▸ **Arbeitsauftrag**: Wie oft wird der Schockraum laut dem folgenden Textausschnitt über die Notaufnahme im Schnitt benötigt?

▸ **Textausschnitt**:
╭──
Vorbereitung ist alles

„Wenn Sie als Notfallmediziner arbeiten“, erklärt der Anästhesist, „dann wissen Sie von ganz arg viel ein bisschen was. Das reicht, um den Patienten erstzuversorgen und in die richtige Spur zu bringen.“ Einem Fachspezialisten seien sie im „ersten ,Angriff‘ auf den Patienten“ überlegen. Wenn aber klar ist, was demjenigen fehlt, dann wüssten sie meist nicht genug. „Den Schockraum brauchen wir im Schnitt zwei Mal am Tag“, sagt der ZNA-Leiter. „Es gibt Tage, da benötigen wir ihn gar nicht, und es gibt auch Tage, da wird er so oft genutzt, dass wir den Raum kaum wieder aufgerüstet bekommen.“

Weil es meist sehr schnell gehen muss, ist im Schockraum alles penibel vorbereitet. Auf einer Edelstahloberfläche im Eingangsbereich liegt deshalb schon die typische Krankenhauskleidung bereit, zudem eine FFP2-Maske, ein Kunststoffgefäß, in dem Zahnprothesen, Schmuck und andere kleine Gegenstände verschlossen aufbewahrt werden, sowie ein verpacktes Abstrichstäbchen. Ankommende werden routinemäßig auf eine Corona-Infektion getestet.

Häufig werde bei Patienten mehr oder minder zufällig Covid diagnostiziert. Nach den schweren Monaten der Pandemie nehmen die schweren Fälle, die hier ankommen, jedoch wieder merklich ab. „Wir sind jetzt wieder auf dem Level von 2019, als es noch kein Corona gab.“ Noch vor kurzem, als die Inzidenz im Kreis auf mehr als 1000 hochgeschnellt war, hatten sie alle Hände voll zu tun. Die Coronapatienten kommen seit Monaten zum üblichen Tagewerk hinzu. „Wir sind immer noch sehr gebeutelt“, meint Thomas.

Mit vereinten Kräften

Inzwischen befasst sich das ZNA-Team wieder überwiegend mit internistischen Krankheitsbildern – Herzerkrankungen, Magenblutungen und Schlaganfälle etwa. Aber auch andere Notfälle landen in der ZNA. Sie gelangen über eine überdachte separate Zufahrt direkt zu den Experten der Notaufnahme. Das spart vor allem Zeit.
╰──
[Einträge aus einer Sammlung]
╭──
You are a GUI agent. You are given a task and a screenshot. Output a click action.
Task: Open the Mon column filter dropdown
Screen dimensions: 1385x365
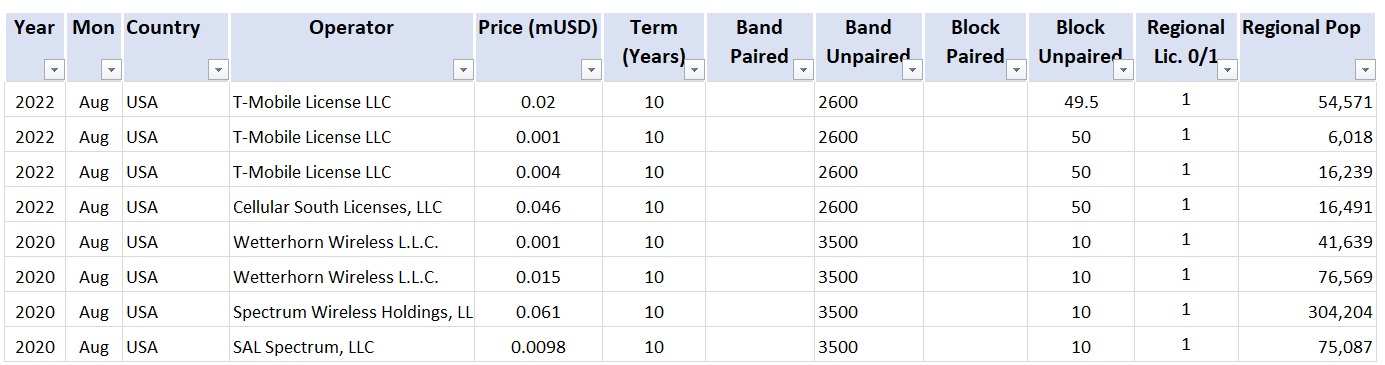tap(111, 70)
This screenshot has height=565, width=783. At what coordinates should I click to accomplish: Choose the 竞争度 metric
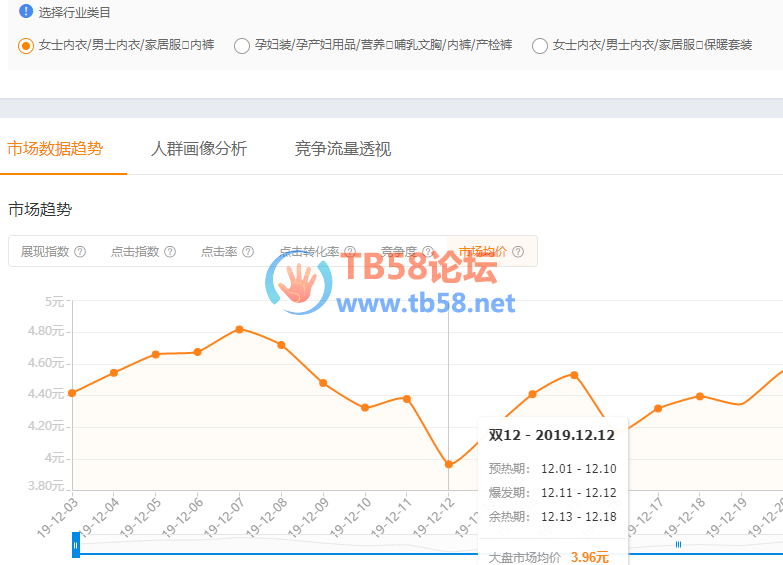(399, 252)
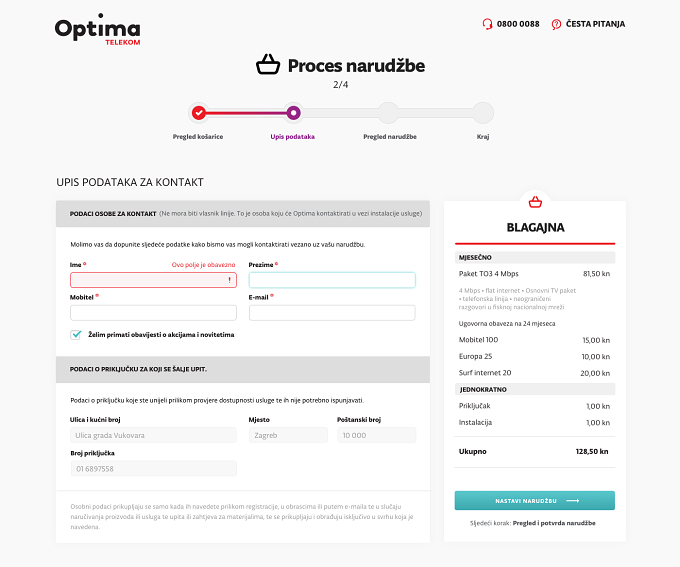Uncheck the Želim primati obavijesti checkbox

coord(76,334)
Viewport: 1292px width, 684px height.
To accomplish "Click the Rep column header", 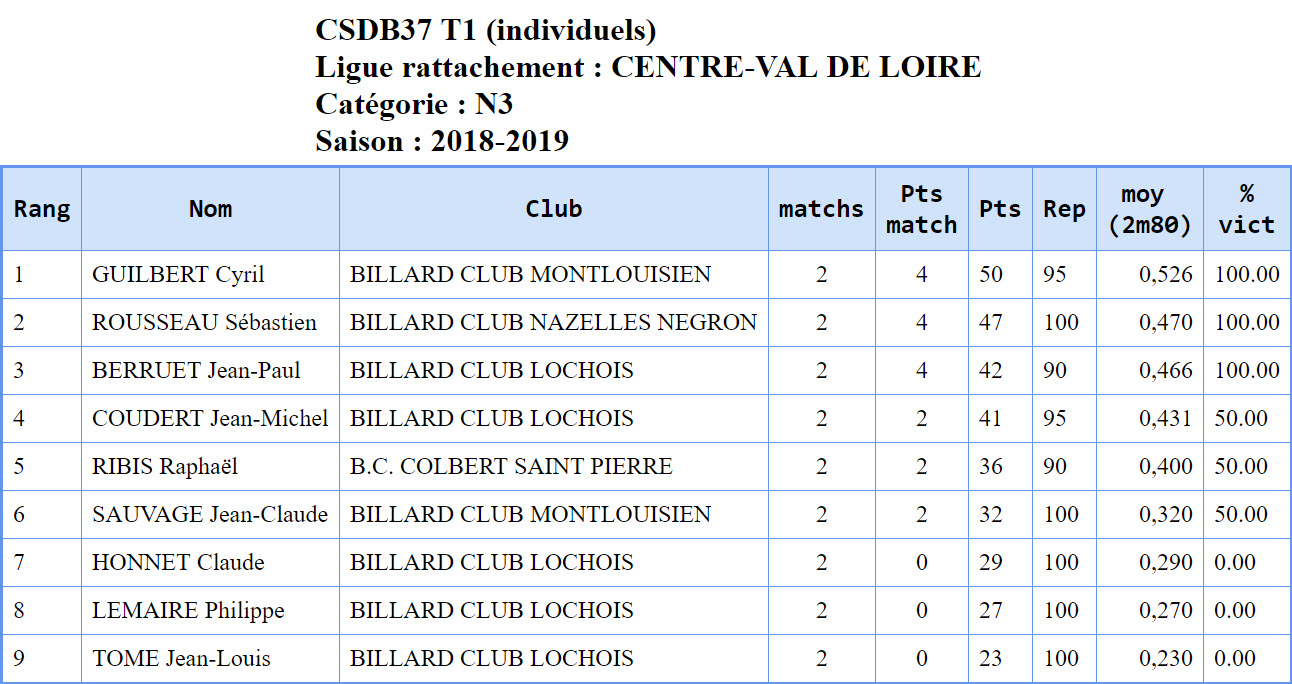I will click(x=1064, y=209).
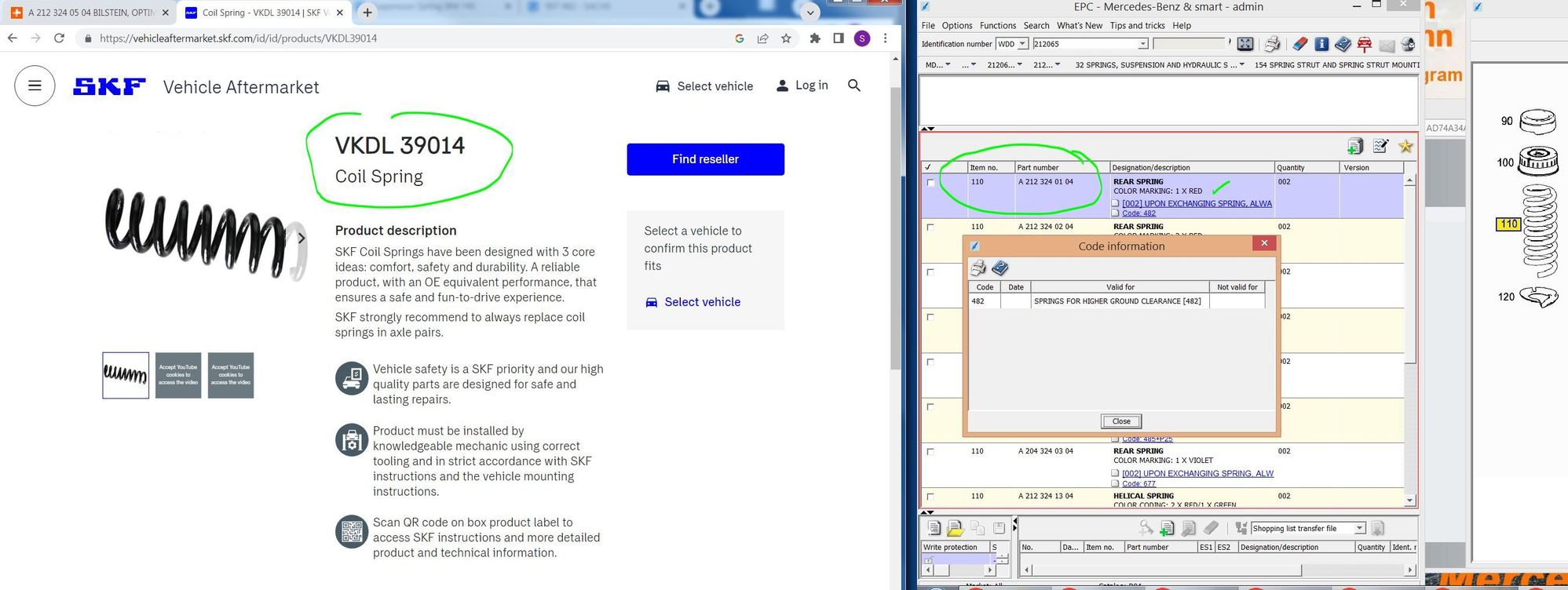This screenshot has height=590, width=1568.
Task: Click the search magnifier on SKF page
Action: pos(854,86)
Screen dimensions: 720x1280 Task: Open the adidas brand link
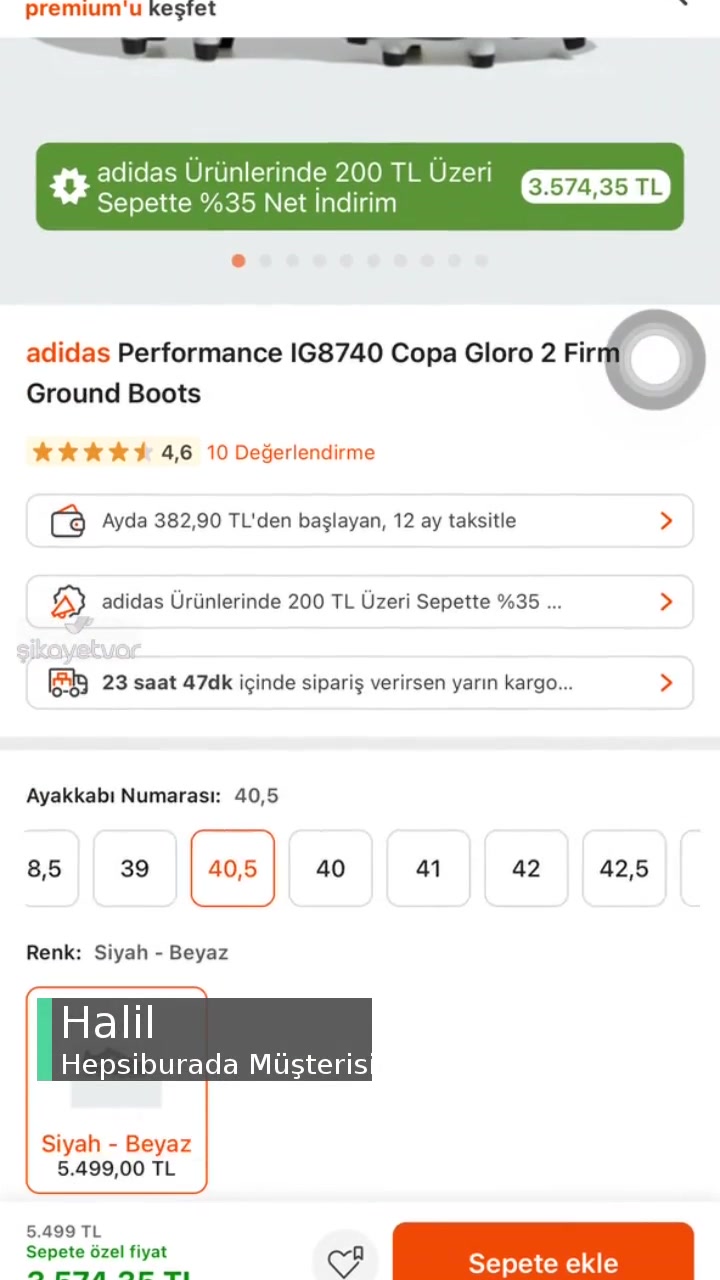pyautogui.click(x=68, y=353)
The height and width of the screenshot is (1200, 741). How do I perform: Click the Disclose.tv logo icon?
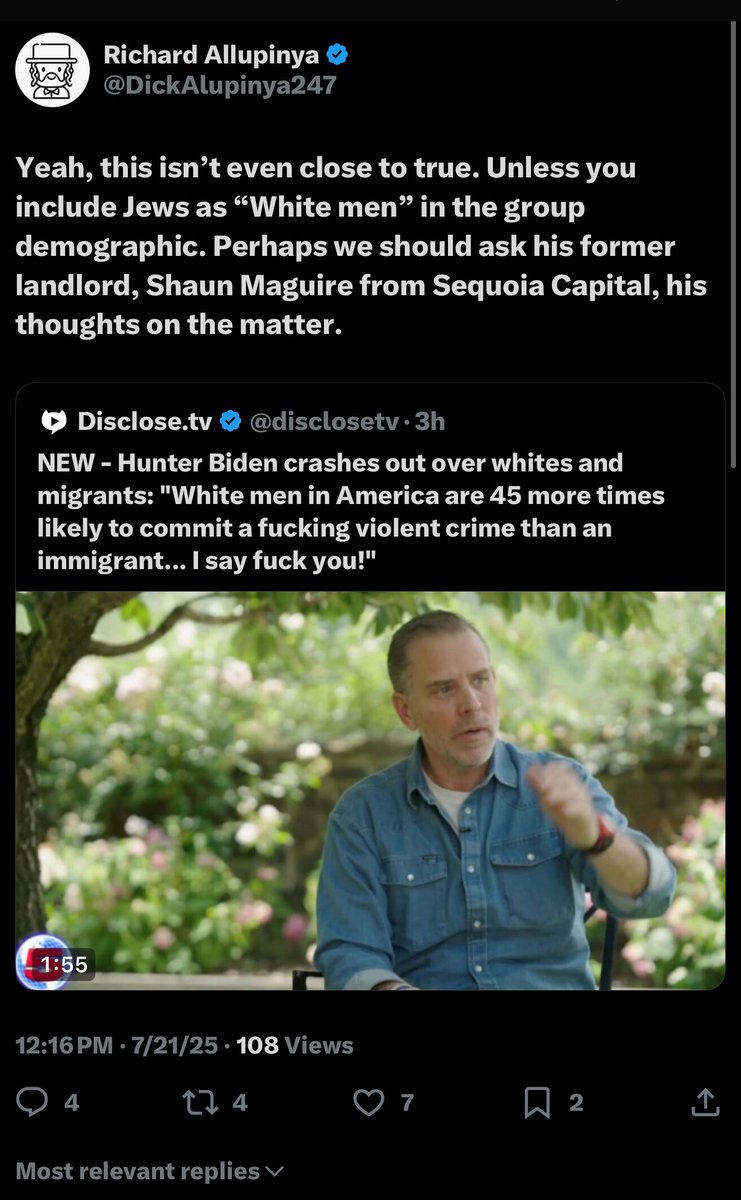point(53,422)
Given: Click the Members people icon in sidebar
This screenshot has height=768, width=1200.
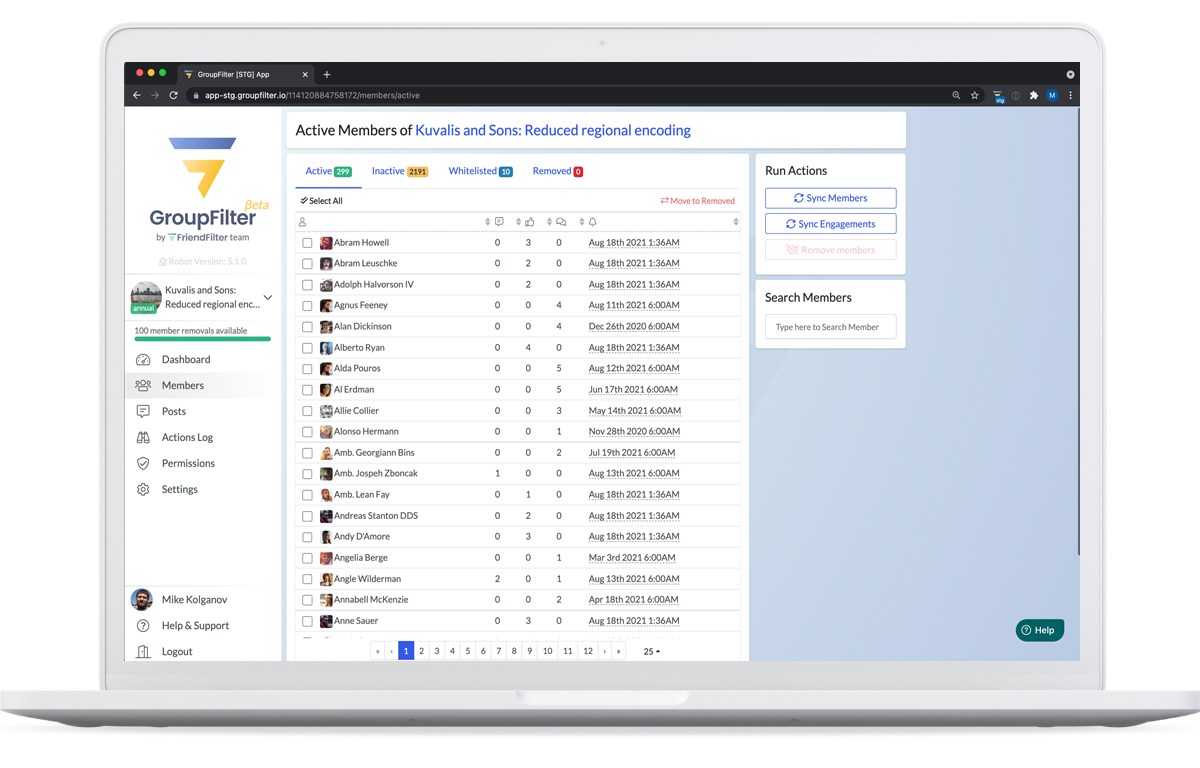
╰──
▸ **Ihre Antwort**: Im Schnitt zwei Mal am Tag.